Explainable Deep RDFS Reasoner
This work addresses the explainability gap for users of neural-symbolic systems, though it builds incrementally on existing graph word approaches.
The paper tackles the lack of explainability in deep learning-based RDFS reasoners by introducing a neural network model that outputs derivations for inferred triples, achieving validation accuracies as high as 96% on synthetic and real-world datasets.

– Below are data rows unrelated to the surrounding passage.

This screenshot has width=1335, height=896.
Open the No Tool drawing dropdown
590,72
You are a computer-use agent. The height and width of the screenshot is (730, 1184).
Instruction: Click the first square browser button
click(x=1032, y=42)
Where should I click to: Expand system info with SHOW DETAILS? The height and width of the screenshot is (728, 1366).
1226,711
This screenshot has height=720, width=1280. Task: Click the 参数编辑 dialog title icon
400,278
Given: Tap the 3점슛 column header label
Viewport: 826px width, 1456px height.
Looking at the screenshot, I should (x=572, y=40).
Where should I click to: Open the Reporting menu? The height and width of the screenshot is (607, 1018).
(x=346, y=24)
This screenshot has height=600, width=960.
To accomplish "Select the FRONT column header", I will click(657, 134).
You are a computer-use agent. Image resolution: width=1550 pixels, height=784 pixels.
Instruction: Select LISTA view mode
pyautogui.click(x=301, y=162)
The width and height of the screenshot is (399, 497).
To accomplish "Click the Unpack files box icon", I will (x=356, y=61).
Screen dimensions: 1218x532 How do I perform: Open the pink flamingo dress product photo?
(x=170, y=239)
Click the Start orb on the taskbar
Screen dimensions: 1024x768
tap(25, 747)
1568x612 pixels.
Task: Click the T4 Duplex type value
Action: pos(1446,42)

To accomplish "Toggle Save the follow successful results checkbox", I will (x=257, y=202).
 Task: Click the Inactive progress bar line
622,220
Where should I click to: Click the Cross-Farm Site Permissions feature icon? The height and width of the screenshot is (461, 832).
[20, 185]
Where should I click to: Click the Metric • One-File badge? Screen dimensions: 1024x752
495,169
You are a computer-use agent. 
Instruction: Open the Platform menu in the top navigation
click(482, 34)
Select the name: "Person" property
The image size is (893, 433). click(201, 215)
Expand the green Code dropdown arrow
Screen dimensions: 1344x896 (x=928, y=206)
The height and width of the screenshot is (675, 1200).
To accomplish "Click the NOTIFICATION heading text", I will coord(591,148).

Recent research efforts aiming to bridge the Neural-Symbolic gap for RDFS reasoning proved empirically that deep learning techniques can be used to learn RDFS inference rules. However, one of their main deficiencies compared to rule-based reasoners is the lack of derivations for the inferred triples (i.e. explainability in AI terms). In this paper, we build on these approaches to provide not only the inferred graph but also explain how these triples were inferred. In the graph words approach, RDF graphs are represented as a sequence of graph words where inference can be achieved through neural machine translation. To achieve explainability in RDFS reasoning, we revisit this approach and introduce a new neural network model that gets the input graph--as a sequence of graph words-- as well as the encoding of the inferred triple and outputs the derivation for the inferred triple. We evaluated our justification model on two datasets: a synthetic dataset-- LUBM benchmark-- and a real-world dataset --ScholarlyData about conferences-- where the lowest validation accuracy approached 96%.